[WORK TO DO]:
Can you pull the text out of every item below and reproduce it line for line, leaving out the pictures?

[DATASET EXTRACT]:
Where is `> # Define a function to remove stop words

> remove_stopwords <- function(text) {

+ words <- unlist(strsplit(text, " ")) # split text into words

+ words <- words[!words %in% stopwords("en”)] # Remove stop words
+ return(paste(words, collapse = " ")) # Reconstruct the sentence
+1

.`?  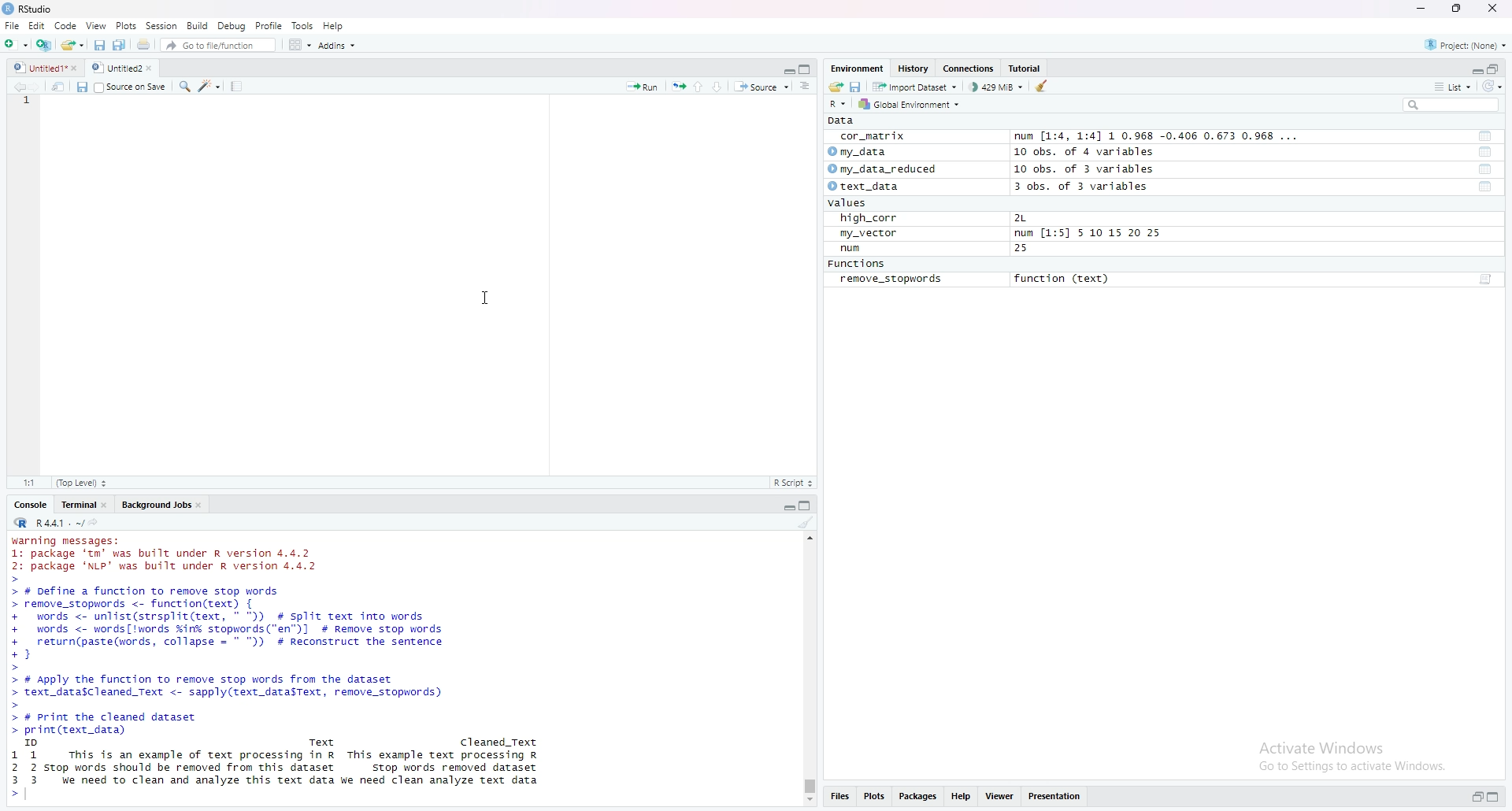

[ANSWER IN FULL]:
Where is `> # Define a function to remove stop words

> remove_stopwords <- function(text) {

+ words <- unlist(strsplit(text, " ")) # split text into words

+ words <- words[!words %in% stopwords("en”)] # Remove stop words
+ return(paste(words, collapse = " ")) # Reconstruct the sentence
+1

.`?  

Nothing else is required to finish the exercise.